В маленьком, на десяток столиков и буфетную стойку, помещении, экономно освещенном синеватым светом пристроившихся по дальним углам бра, с постоянно висящими под потолком клубами табачного дыма уже собрались те, кого в городе чаще всего считали отбросами общества: лентяи и бездельники, не имеющие ни гроша за душой, частенько подворовывающие по мелочи, но основным своим заработком имеющие бездонные кладези информации обо всем происходящем вокруг. Кое-чем из своих знаний они делились просто за поднесенный стакан водки или тарелку щей, кое-что стоило уже дороже, вплоть до сотен и тысяч в звонкой монете, но чаще всего информаторы просили только одного: защиты и помощи. От полиции, от таких же, как они сами, конкурентов, от кого-то из пострадавших от их осведомленности. И за недолгое свое пребывание в городе Матвей успел пару раз помочь страдальцам, отвести от них беду, пусть и не самую грозную, но все-таки неприятную. Теперь он легко мог потребовать поделиться с ним новостями городской жизни уже просто за папироску и кружку пива. А пиво в подвальчике всегда было отменное. Как и вино, и водка, и другие горячительные напитки. Но только для тех, кто мог заплатить за них. Для основной же группы посетителей хозяин всегда держал наготове дешевый и крепкий портвейн, приготовленный, похоже, путем разбавления фруктового сока простым спиртом безо всяких прочих винодельческих премудростей. И еще местечко это отличалось полной безопасностью и спокойствием, порядок такой установился в незапамятные времена, может быть, еще прежним хозяином, но до сих пор считалось среди посетителей дурным тоном громко скандалить, шумно напиваться, буянить, а уж тем более — рукоприкладствовать в помещении. Впрочем, на тихих пьяниц, частенько, перебрав, дремлющих за столиками или в укромных уголках, смотрели с равнодушным пониманием и никого не выгоняли на улицу до тех пор, пока человек не проспится.

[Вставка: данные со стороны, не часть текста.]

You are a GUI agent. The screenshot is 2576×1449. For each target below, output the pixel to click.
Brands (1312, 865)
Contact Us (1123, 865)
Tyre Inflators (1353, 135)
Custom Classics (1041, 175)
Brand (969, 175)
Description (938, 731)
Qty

Не отвечая на приветствие и спокойно спустившись до конца лестницы, Матвей только тут скомандовал притихшему, будто дремлющему за стойкой, буфетчику: "Принеси-ка мне, любезный, семги под водочку, да и так — салатик какой-нибудь…" и только после этого обратил внимание на собравшихся за столиками. "Не спится что-то", — сказал он вроде бы в знак приветствия и демонстративно зевнул, показав белоснежные клыкастые зубы. Впрочем, клыки у него во рту на этот раз выглядели вполне по-человечески, ну, разве что совсем чуток подлиннее, чем у простых людей.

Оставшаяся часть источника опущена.